*** Opening Entries supplied ***

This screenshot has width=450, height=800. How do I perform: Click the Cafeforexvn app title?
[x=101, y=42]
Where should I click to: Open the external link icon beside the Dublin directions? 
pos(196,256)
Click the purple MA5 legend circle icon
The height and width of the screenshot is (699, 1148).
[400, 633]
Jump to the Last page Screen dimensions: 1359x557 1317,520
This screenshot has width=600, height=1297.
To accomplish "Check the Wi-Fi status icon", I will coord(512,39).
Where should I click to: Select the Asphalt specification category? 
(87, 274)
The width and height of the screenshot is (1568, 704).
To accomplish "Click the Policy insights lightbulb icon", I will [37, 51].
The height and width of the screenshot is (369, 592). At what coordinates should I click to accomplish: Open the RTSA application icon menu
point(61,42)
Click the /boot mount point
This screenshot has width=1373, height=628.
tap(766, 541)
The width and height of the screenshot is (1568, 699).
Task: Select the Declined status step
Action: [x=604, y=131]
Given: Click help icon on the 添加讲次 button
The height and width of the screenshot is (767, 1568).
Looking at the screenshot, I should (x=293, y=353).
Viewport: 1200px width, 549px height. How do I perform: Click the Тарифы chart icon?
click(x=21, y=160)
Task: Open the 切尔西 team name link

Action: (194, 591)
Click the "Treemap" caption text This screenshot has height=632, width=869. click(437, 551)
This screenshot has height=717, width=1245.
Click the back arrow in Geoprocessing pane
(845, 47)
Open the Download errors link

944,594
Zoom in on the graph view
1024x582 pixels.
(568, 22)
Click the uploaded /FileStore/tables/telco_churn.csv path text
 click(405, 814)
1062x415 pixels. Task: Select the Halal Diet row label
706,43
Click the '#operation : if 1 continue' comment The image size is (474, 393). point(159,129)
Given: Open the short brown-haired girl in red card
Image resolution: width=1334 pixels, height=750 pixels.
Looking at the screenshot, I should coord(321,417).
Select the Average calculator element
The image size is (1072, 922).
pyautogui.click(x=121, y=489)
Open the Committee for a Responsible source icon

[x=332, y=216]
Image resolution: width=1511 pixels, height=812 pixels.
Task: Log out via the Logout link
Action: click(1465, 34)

*** Closing Entries supplied ***

Task objective:
Repeat the listing exactly, keeping every word in place.

Reply to the task:
This screenshot has width=450, height=800. How do I perform: Click the Cafeforexvn app title?
[x=101, y=42]
Where should I click to: Open the external link icon beside the Dublin directions? 
pos(196,256)
Click the purple MA5 legend circle icon
The height and width of the screenshot is (699, 1148).
[400, 633]
Jump to the Last page Screen dimensions: 1359x557 1317,520
This screenshot has width=600, height=1297.
To accomplish "Check the Wi-Fi status icon", I will coord(512,39).
Where should I click to: Select the Asphalt specification category? 
(87, 274)
The width and height of the screenshot is (1568, 704).
To accomplish "Click the Policy insights lightbulb icon", I will [37, 51].
The height and width of the screenshot is (369, 592). At what coordinates should I click to accomplish: Open the RTSA application icon menu
point(61,42)
Click the /boot mount point
This screenshot has width=1373, height=628.
tap(766, 541)
The width and height of the screenshot is (1568, 699).
Task: Select the Declined status step
Action: [x=604, y=131]
Given: Click help icon on the 添加讲次 button
The height and width of the screenshot is (767, 1568).
Looking at the screenshot, I should (x=293, y=353).
Viewport: 1200px width, 549px height. How do I perform: Click the Тарифы chart icon?
click(x=21, y=160)
Task: Open the 切尔西 team name link

Action: (194, 591)
Click the "Treemap" caption text This screenshot has height=632, width=869. click(437, 551)
This screenshot has height=717, width=1245.
Click the back arrow in Geoprocessing pane
(845, 47)
Open the Download errors link

944,594
Zoom in on the graph view
1024x582 pixels.
(568, 22)
Click the uploaded /FileStore/tables/telco_churn.csv path text
 click(405, 814)
1062x415 pixels. Task: Select the Halal Diet row label
706,43
Click the '#operation : if 1 continue' comment The image size is (474, 393). point(159,129)
Given: Open the short brown-haired girl in red card
Image resolution: width=1334 pixels, height=750 pixels.
Looking at the screenshot, I should coord(321,417).
Select the Average calculator element
The image size is (1072, 922).
pyautogui.click(x=121, y=489)
Open the Committee for a Responsible source icon

[x=332, y=216]
Image resolution: width=1511 pixels, height=812 pixels.
Task: Log out via the Logout link
Action: click(1465, 34)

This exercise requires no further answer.